→ Data for this exercise:

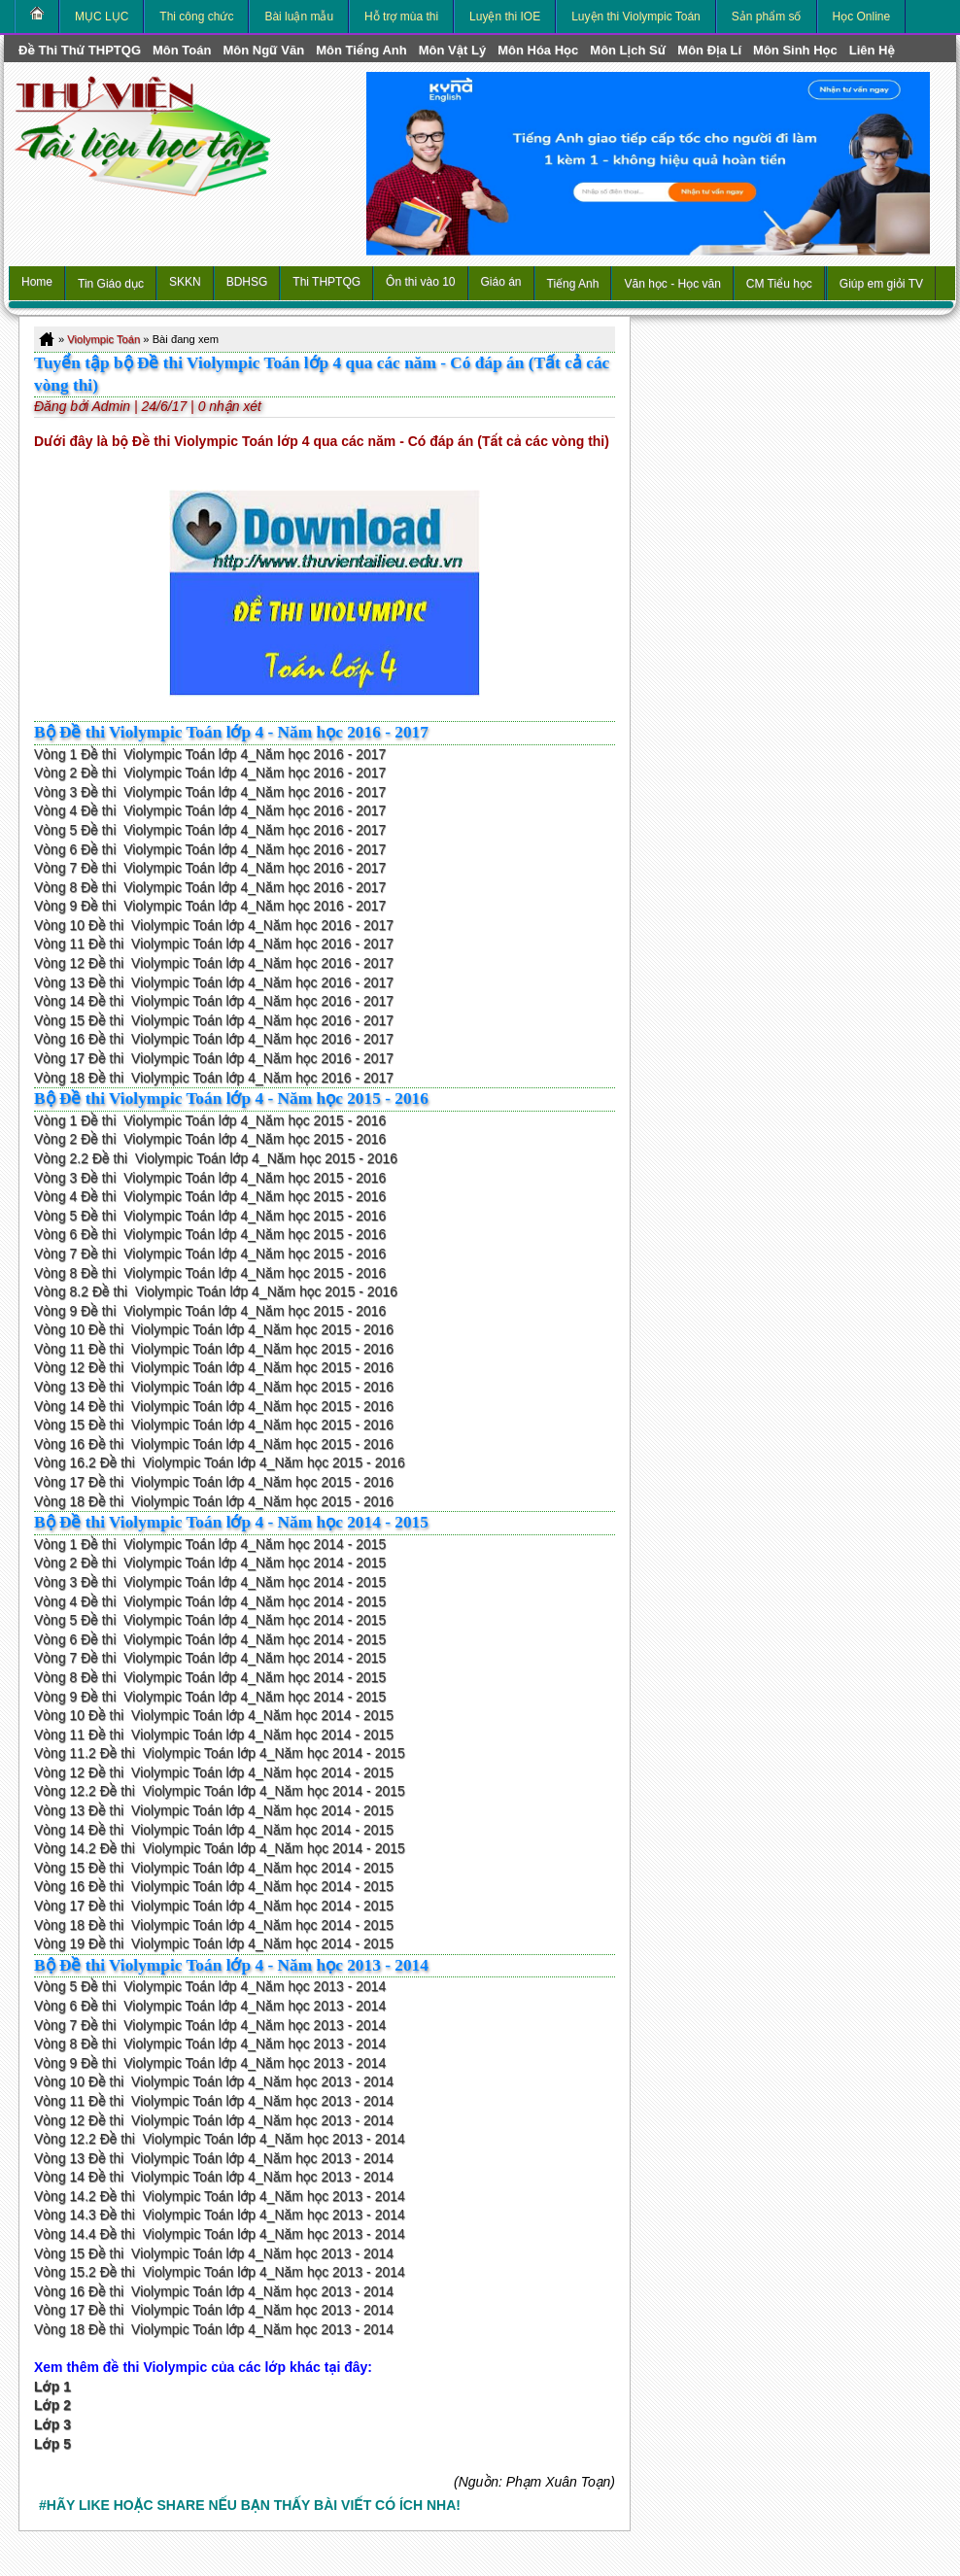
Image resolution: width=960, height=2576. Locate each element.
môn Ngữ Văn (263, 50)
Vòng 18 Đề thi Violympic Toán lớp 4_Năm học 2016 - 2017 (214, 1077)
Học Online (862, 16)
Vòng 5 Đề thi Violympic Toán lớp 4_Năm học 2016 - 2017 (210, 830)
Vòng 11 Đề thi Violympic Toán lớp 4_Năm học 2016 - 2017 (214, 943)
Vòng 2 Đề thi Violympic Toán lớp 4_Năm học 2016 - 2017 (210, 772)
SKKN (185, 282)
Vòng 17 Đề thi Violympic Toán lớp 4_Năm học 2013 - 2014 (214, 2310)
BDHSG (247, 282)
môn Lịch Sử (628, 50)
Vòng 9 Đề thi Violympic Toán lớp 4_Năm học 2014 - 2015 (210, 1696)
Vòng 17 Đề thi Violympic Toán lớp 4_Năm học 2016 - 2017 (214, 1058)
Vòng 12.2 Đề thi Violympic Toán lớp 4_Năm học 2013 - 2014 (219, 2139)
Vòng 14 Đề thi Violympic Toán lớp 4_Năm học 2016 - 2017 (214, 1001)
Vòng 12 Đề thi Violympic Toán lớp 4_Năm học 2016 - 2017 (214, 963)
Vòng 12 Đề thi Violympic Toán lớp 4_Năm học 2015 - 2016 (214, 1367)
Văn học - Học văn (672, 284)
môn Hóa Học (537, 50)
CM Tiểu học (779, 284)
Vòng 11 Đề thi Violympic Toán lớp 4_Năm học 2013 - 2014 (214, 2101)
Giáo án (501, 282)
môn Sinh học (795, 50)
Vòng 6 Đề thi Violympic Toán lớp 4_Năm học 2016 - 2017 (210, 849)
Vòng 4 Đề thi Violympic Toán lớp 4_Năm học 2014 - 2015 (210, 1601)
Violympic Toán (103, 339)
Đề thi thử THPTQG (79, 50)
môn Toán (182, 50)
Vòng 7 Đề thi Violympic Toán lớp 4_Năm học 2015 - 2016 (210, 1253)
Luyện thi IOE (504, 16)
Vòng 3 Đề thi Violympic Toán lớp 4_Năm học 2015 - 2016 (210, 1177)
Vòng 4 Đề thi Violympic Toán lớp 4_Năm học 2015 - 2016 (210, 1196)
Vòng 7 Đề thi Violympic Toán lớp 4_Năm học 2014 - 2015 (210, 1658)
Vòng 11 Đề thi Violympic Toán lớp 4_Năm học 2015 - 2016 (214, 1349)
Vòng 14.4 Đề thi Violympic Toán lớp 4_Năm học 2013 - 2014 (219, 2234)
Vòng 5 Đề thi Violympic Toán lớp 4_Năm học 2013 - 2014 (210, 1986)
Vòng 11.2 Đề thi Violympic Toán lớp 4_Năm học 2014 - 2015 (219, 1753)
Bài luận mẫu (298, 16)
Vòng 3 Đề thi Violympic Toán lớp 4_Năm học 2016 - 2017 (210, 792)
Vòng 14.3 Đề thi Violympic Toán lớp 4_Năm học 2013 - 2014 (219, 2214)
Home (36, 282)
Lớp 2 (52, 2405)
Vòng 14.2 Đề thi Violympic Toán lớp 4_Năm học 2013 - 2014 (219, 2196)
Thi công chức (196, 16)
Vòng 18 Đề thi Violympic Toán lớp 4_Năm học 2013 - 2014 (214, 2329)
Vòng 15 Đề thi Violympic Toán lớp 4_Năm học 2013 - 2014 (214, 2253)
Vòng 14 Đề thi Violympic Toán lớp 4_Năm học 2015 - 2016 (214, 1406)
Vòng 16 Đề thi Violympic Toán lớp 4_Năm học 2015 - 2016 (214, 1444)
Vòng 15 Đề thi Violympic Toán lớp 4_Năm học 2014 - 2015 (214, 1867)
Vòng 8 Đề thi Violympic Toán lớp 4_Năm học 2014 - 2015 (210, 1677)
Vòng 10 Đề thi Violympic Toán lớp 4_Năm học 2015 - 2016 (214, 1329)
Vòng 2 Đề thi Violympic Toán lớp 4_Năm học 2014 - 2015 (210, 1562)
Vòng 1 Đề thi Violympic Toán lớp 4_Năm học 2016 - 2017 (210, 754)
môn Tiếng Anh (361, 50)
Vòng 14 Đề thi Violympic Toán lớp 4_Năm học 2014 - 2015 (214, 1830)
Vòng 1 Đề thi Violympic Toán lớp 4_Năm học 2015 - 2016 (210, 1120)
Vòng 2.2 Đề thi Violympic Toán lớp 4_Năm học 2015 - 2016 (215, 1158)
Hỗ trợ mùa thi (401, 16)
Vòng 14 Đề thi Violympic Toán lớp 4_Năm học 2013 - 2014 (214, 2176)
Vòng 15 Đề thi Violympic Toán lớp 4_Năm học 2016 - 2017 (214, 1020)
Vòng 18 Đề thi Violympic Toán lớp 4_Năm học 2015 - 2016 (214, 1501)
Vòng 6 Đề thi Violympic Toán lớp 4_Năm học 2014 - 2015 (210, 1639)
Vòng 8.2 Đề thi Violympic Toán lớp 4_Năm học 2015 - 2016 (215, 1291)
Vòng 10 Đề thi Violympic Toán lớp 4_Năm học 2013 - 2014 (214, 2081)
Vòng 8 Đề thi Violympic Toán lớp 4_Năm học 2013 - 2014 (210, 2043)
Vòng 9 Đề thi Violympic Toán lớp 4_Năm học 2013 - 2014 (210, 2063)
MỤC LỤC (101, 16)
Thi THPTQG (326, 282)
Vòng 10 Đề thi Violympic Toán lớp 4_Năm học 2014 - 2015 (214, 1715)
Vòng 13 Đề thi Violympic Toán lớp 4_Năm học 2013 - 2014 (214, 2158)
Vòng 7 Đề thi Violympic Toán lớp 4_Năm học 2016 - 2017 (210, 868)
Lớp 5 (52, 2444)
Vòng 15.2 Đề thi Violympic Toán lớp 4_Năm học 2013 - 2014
--
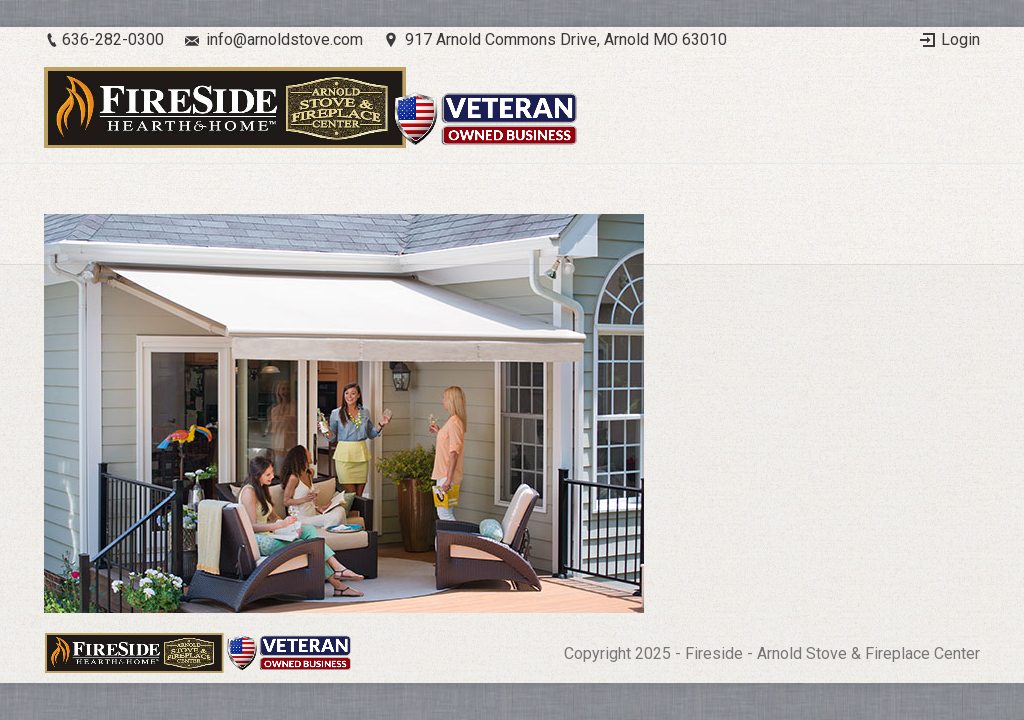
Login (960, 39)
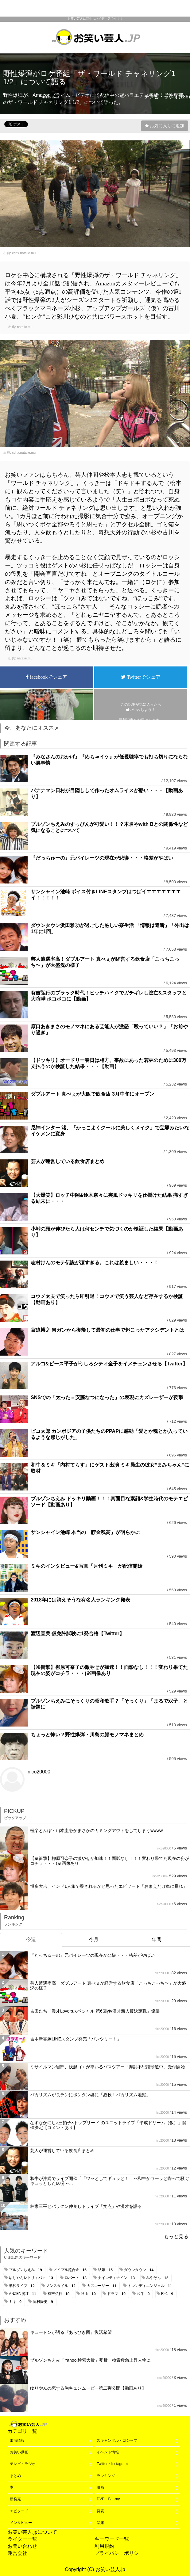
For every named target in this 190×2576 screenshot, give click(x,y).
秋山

→ Stated problem: Write out, without any change, the rows above from the one containing "Vòng 11 Đề thi Violympic Toán lớp 4_Năm học 2016" up to and including the one containing "BDHSG (247, 282)".

→ Answer to this problem:
Vòng 11 Đề thi Violympic Toán lớp 4_Năm học 2016 - 2017 (214, 943)
Vòng 2 Đề thi Violympic Toán lớp 4_Năm học 2016 - 2017 (210, 772)
SKKN (185, 282)
Vòng 17 Đề thi Violympic Toán lớp 4_Năm học 2013 - 2014 (214, 2310)
BDHSG (247, 282)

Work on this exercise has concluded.